Goal of the exercise => Would you please restate the data exactly as it stands, apart from the pictures?

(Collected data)
********

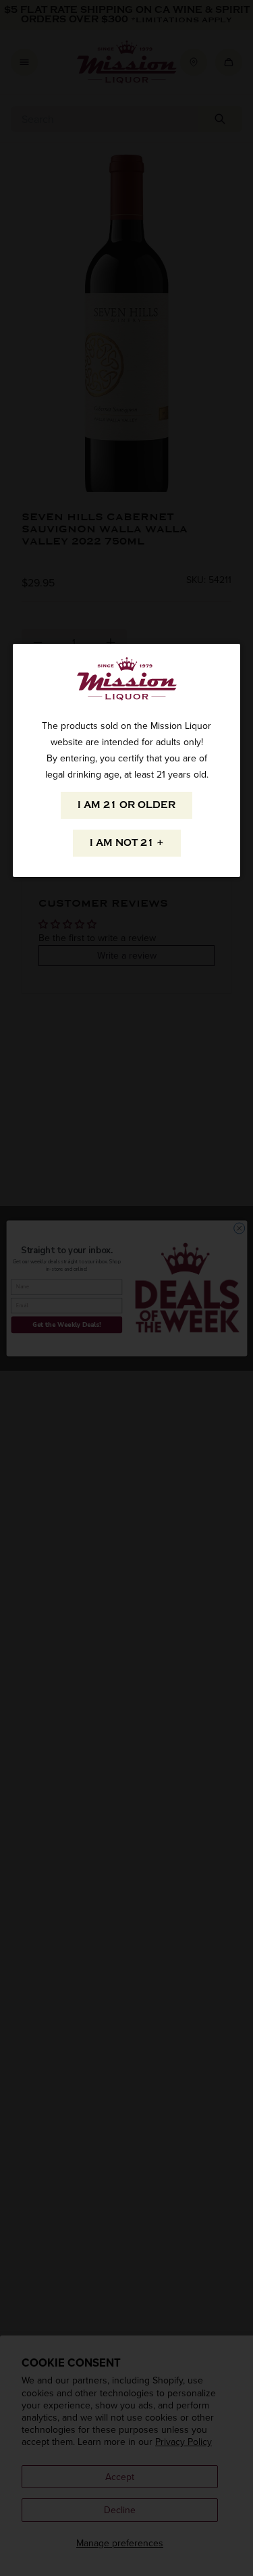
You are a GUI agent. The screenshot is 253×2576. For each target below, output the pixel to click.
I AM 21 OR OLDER (126, 805)
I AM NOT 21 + (127, 843)
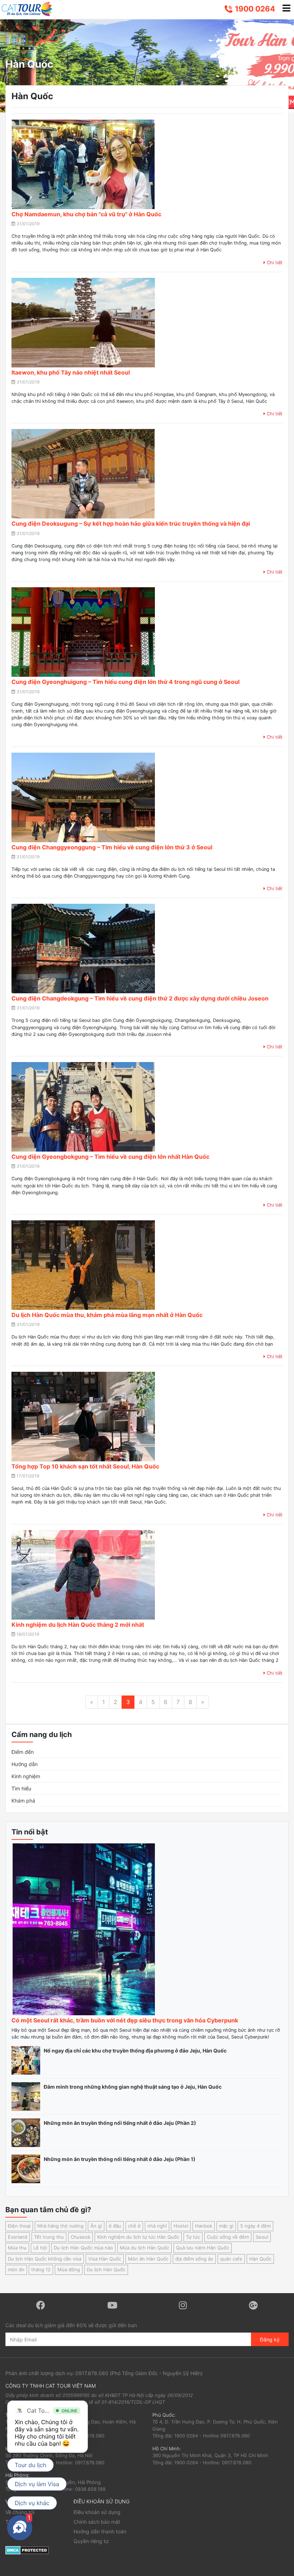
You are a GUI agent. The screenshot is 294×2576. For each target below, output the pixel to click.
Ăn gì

********

Solution to this problem =>
You are a GUI agent. The screenshot is 253×2576. For each target below, output the pixel to click.
I AM 21 OR OLDER (126, 805)
I AM NOT 21 + (127, 843)
You are a GUI agent. The screenshot is 294×2576. For each target below, output the pixel to click.
Ăn gì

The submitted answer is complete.